[Brief]: Your copy begins at the line with "Screen dimensions: 577x432" and runs through the end of the data below. Set down only those lines exactly, without pictures.
○ ○ ○
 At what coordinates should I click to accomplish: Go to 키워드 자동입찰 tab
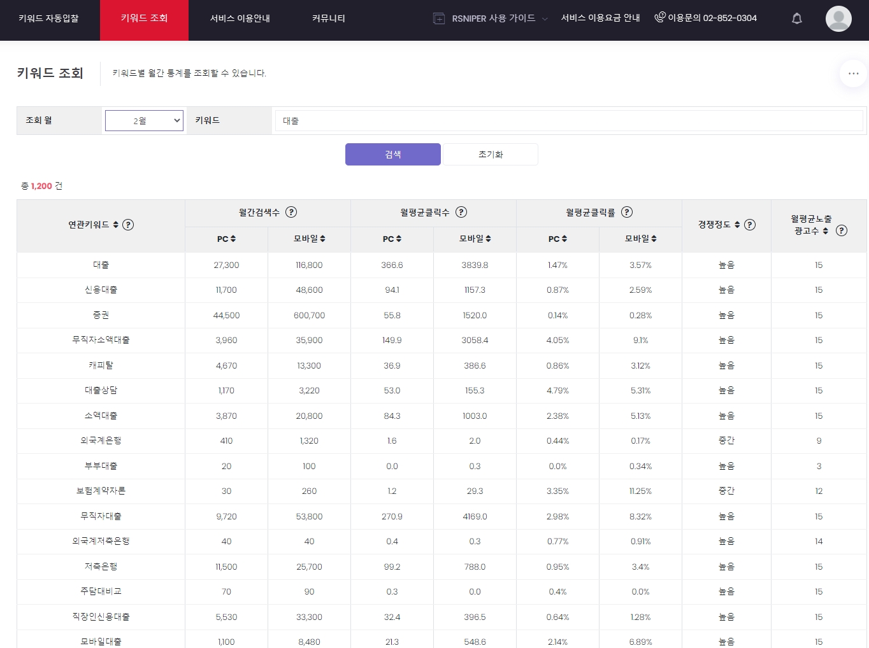(x=49, y=18)
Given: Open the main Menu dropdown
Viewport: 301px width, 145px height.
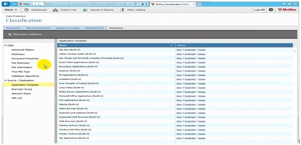Looking at the screenshot, I should click(11, 10).
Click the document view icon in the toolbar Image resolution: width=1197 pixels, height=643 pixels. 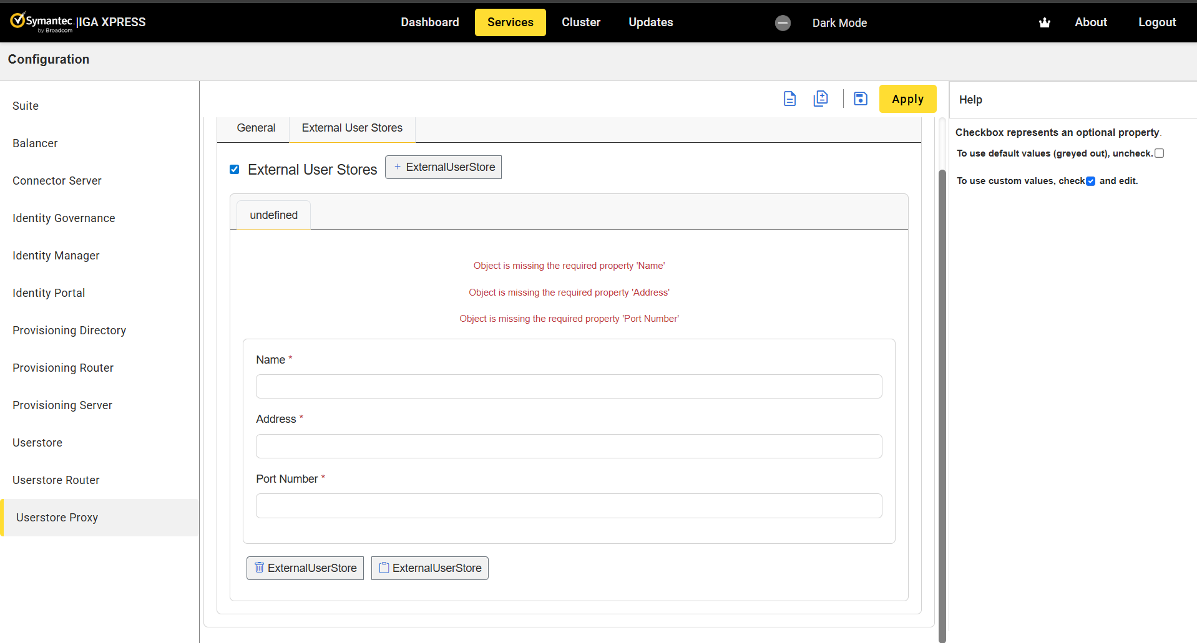coord(789,99)
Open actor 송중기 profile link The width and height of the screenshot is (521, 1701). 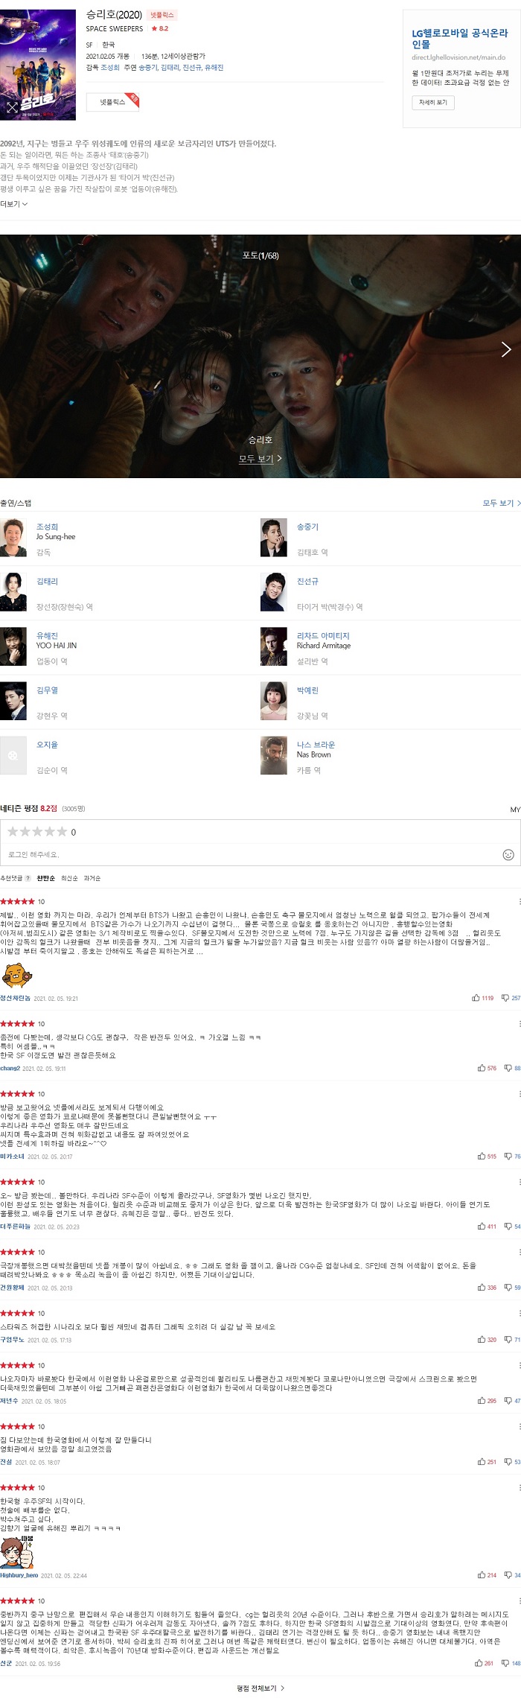307,527
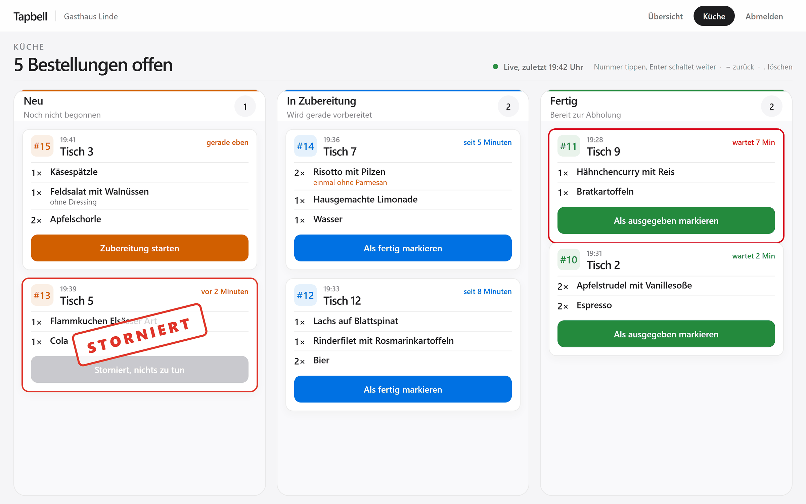This screenshot has height=504, width=806.
Task: Mark Tisch 2 order as ausgegeben
Action: pyautogui.click(x=666, y=334)
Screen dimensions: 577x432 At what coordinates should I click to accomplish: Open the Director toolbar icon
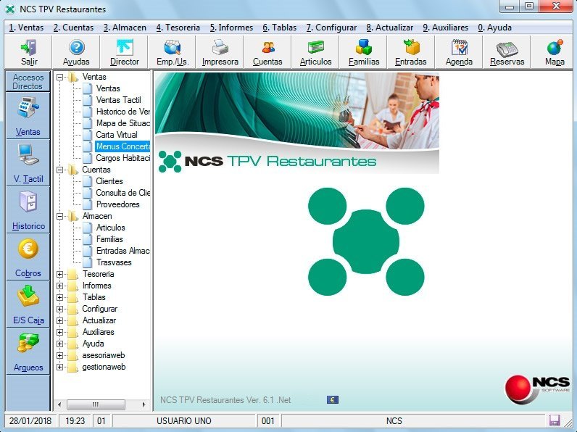click(124, 52)
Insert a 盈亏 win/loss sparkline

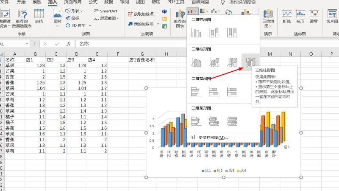314,18
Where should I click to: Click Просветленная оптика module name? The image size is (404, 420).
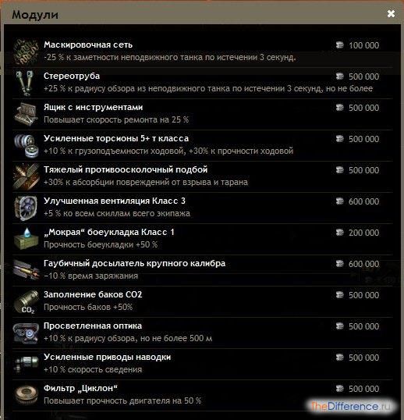[x=93, y=326]
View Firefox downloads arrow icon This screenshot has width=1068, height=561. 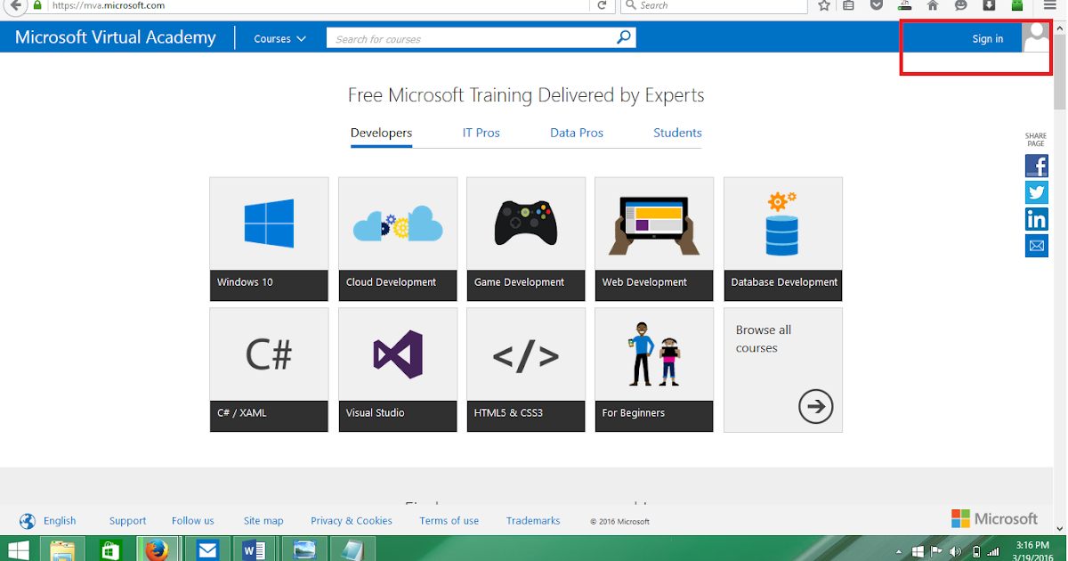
○ ○ ○
[Result of the exercise]:
Screen dimensions: 577x432 At what coordinates should I click to accomplish: Open the Director toolbar icon
click(124, 52)
Insert a 盈亏 win/loss sparkline

314,18
Where should I click to: Click Просветленная оптика module name? The image size is (404, 420).
[x=93, y=326]
View Firefox downloads arrow icon This screenshot has width=1068, height=561. 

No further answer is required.